Work to be completed
Only the lines below from the one containing "Where should I click to: Click the Expenses" to the one containing "Click the bell icon in the Level 1 badge" should be repeated, both included and unchanged.

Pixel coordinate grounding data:
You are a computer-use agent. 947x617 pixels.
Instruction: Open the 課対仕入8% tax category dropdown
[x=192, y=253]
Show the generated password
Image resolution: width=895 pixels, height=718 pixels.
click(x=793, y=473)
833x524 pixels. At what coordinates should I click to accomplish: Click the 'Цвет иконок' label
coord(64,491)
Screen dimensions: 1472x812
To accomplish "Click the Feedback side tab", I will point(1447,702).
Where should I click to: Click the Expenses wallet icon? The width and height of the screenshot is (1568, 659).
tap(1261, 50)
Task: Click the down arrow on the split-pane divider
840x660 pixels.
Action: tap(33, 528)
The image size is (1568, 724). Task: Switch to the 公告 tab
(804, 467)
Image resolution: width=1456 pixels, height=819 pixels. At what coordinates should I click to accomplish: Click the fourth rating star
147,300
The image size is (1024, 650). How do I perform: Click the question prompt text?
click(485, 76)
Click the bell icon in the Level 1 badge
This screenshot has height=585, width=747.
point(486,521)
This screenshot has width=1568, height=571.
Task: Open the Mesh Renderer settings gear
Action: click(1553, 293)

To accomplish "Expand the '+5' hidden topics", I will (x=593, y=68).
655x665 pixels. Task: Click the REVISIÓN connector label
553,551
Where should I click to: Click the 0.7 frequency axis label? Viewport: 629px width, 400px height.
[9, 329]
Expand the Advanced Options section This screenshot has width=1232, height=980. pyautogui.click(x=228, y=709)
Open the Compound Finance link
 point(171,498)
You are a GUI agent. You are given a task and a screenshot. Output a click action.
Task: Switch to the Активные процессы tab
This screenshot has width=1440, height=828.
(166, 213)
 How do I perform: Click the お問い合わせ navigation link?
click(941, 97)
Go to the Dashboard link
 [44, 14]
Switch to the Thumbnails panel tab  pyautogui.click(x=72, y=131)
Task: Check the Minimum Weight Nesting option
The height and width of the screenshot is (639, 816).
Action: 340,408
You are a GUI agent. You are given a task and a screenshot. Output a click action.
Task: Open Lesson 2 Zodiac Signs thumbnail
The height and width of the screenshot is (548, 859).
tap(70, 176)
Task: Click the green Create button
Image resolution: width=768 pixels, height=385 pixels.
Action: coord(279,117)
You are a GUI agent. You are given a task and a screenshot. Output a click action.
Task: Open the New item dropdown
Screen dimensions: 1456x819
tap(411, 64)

Exercise result
Where should I click to: Click the Expenses wallet icon? The width and height of the screenshot is (1568, 659).
tap(1261, 50)
Task: Click the down arrow on the split-pane divider
840x660 pixels.
Action: tap(33, 528)
The image size is (1568, 724). Task: Switch to the 公告 tab
(804, 467)
Image resolution: width=1456 pixels, height=819 pixels. At what coordinates should I click to accomplish: Click the fourth rating star
147,300
The image size is (1024, 650). How do I perform: Click the question prompt text?
click(485, 76)
Click the bell icon in the Level 1 badge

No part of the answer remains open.